Database Validation Step

There is a validation step during installation that checks for the existence of the system tables in the database. After you supply parameters for the Omni-Gen database, you are prompted to continue or quit the installation, based on the existence of the tables. This serves to prevent you from accidently overwriting database table information.

Changes to the Lifecycle for Workflow/Remediation Tables for Version 3.5.1

  1. The Workflow/Remediation tables are no longer created during installation.
  2. There is no longer a screen in the installer that prompts about creating the Remediation database tables.
  3. The Controller checks on startup to ensure the Workflow/Remediation tables exist. If not, it creates them.
  4. Deployment
    1. Install/Replace - The Workflow tables are dropped or created, all data is lost.
    2. Upgrade/Update - Skipped.
    3. Database Reset - Same as Install/Replace.

Deployment Process Detail

Generating JPA from IDS, changelogs, and so on.

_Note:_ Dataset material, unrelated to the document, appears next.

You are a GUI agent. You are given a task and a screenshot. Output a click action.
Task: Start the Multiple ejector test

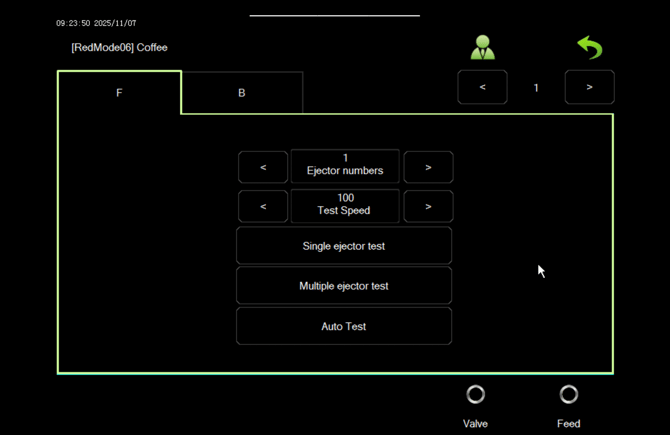tap(344, 286)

  1. Backup existing bundle.
  2. Clean previous bundle files and generated artifacts.
  3. Copy the bundle to your directory and unzip the contents.
  4. Copy any bootstrap OID files (OHD only).
  5. Generate Effective IDS documents.
  6. Generate IDS documentation.
  7. Generate IDS sample OIDs.
  8. Generate XSD schemas for the IDS documents.
  9. Generate JPA model for the IDS documents.
  10. Compile the JPA model.
  11. Weave the JPA model.
  12. Package and move the model jar.
  13. Copy the new DQ configurations for Cleansing, Merging, Matching, Remediation, and Relationships.

Deployment Logs

Each time a bundle or database deployment is undertaken from command line or UI, a log file is created with a name and timestamp corresponding to the event.

  • The file name is created by concatenating the operation name and a timestamp of when the event started. Example: deploy_update_2017-11-06 12-25-29.865.json
  • Location: omnigen/OmniGenData/deployment
  • The information in these files is the content that is loaded on the deployment progress screen of the Omni Console.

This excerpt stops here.